Latest data breach on Evony gaming company results in 33 million users accounts stolen and this attack carried out in June. You might heard of Age II a popular game which is being played by more than 20 Million gamers in over 167 countries. Somehow hackers were able to find vulnerability in Evony gaming firm result in accessing 33,407,472 records of their users.
No that’s not the end of story! Two months later, on August, the website were targeted again and this time hackers compromised the Evony forum exposing data over 938k registered accounts
The data breach notification service LeakedSource obtained a copy of the huge archive and published a detailed analysis of the leaked data.
“Gaming company Evony was hacked for a total of 33,407,472 users from its main game database in June of 2016. Earlier this year in August we discovered their forums were also hacked for 938k users.” states a blog post published by the company.
“Each record contains a username, email address, password, and ip address among other internal data fields.

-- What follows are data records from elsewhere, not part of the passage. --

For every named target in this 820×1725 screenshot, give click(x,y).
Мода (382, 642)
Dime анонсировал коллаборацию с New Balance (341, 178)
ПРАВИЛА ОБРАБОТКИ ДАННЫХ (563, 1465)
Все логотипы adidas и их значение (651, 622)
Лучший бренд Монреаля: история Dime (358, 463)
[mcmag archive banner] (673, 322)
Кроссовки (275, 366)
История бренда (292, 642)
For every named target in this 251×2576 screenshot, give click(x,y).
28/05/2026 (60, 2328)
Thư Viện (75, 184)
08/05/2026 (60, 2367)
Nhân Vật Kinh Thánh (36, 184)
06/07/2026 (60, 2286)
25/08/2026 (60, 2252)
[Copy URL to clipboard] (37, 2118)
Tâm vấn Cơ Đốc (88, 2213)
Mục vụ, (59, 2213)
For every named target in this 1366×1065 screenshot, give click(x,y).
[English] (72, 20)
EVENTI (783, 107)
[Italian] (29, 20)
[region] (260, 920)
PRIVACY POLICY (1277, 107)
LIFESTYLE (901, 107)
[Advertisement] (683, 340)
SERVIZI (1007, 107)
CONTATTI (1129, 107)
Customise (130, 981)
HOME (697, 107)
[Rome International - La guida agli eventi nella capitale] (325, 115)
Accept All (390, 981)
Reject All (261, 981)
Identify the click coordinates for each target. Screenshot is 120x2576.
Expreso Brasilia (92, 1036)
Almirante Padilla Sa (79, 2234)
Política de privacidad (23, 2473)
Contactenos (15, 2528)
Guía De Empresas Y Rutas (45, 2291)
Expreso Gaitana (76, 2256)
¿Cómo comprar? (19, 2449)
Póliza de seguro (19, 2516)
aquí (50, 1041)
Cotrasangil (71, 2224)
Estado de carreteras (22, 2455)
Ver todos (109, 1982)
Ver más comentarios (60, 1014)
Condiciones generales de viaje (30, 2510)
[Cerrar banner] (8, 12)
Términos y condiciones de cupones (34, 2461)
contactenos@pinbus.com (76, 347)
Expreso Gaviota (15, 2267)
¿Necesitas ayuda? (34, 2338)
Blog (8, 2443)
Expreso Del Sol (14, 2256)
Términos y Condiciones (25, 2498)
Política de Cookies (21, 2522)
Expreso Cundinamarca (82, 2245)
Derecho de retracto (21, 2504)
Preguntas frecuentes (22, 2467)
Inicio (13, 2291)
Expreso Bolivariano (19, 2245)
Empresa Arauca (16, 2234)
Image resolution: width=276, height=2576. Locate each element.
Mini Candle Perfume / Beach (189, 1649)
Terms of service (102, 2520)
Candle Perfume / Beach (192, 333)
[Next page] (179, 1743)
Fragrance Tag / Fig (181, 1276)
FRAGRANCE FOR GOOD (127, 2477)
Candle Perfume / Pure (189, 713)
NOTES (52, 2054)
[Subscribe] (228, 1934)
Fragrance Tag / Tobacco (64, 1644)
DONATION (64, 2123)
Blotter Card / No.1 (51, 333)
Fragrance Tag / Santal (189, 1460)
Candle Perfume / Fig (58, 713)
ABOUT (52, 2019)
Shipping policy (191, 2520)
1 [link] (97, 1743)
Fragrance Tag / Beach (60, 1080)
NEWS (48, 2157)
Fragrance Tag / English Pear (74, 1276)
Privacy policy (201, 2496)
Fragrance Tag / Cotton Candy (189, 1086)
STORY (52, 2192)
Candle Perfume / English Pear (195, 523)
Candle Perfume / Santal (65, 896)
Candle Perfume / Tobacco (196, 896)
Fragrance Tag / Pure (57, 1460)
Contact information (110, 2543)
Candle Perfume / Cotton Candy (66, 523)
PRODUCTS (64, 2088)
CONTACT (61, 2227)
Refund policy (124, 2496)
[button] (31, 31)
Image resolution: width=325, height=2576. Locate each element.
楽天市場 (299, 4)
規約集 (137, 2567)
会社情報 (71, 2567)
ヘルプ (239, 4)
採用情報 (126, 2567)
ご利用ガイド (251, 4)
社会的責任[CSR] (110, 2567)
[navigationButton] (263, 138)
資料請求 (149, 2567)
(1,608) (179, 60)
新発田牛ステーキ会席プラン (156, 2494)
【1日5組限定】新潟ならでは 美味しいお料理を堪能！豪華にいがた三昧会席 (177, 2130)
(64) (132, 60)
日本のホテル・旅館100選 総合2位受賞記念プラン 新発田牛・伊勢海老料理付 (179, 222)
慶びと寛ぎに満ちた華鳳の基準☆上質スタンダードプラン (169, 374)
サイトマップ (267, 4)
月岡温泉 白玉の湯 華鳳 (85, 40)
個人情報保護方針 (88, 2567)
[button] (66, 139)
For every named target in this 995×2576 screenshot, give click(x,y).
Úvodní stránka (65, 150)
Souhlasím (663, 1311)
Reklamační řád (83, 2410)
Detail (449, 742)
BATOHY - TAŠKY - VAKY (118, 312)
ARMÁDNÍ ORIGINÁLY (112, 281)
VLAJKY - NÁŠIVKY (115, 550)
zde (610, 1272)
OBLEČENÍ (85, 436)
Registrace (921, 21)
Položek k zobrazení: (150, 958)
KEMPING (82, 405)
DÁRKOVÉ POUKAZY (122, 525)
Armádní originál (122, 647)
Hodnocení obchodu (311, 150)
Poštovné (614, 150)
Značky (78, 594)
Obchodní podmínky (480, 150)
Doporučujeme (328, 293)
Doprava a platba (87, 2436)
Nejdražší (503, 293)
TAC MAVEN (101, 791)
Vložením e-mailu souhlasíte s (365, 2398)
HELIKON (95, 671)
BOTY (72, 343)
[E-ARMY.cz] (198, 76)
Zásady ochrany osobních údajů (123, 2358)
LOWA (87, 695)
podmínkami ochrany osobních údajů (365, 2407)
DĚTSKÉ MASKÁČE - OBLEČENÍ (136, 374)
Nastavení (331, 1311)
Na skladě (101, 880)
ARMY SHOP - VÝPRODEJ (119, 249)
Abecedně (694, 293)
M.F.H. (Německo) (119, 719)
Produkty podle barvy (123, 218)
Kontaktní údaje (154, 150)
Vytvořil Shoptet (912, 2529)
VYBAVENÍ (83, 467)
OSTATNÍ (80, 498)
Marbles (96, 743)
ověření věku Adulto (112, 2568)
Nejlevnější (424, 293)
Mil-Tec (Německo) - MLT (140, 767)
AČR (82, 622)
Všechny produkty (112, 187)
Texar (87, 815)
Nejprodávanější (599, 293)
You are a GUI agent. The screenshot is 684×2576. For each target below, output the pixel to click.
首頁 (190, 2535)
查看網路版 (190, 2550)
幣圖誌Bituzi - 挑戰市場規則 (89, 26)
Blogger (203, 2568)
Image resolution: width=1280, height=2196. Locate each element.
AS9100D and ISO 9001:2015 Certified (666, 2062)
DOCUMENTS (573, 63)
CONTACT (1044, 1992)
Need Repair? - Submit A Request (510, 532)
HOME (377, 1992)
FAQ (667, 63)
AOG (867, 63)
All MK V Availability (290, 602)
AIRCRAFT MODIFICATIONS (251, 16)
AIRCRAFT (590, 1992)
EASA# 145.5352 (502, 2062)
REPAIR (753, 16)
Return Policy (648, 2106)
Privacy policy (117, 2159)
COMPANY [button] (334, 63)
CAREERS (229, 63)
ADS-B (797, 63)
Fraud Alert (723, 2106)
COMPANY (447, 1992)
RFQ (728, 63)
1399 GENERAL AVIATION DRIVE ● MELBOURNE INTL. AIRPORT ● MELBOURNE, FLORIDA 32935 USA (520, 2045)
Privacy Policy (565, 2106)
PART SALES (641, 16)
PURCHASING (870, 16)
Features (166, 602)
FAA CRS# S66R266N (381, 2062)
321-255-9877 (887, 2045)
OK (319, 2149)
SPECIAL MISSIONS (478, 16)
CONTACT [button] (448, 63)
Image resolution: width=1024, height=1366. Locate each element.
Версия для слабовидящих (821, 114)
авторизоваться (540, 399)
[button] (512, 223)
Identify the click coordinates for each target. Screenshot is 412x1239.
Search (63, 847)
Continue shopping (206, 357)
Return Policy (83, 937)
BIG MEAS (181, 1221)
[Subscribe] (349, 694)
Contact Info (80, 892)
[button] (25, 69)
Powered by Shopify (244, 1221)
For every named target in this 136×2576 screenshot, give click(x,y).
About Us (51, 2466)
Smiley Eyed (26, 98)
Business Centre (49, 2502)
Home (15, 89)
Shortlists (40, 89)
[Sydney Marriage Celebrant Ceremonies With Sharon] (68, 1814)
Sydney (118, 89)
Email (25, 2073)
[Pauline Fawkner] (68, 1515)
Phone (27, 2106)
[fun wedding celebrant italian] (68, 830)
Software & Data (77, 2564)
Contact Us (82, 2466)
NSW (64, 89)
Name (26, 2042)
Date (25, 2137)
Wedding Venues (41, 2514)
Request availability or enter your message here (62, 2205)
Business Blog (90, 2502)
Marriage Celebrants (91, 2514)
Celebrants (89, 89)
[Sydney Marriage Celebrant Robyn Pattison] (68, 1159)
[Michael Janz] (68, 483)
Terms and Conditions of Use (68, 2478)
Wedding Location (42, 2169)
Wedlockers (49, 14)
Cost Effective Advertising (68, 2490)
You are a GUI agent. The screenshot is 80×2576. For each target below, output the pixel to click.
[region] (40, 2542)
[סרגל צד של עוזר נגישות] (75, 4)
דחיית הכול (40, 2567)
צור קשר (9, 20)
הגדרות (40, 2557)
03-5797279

Users can now get notified any time they appear in a breach. If your personal information appears in our copy of this database, or in any other leaked database that we possess, you may remove yourself for free.”
They were able to export usernames, emails, passwords (MD5 and SHA-1) along with IP Addresses with more description. Cracking MD5 Hashes is not quite complicated at all there are many open source tools that might help hackers decrypting those Hashes.
“Passwords were stored using unsalted MD5 hashing which means at this point we have cracked most of them. Surprisingly they also stored the passwords in unsalted SHA1 next to the MD5 which makes no sense but anyway” continues the post.
The most used password were 123456. And most popular email domain were @Yahoo.com followed by @hotmail.com.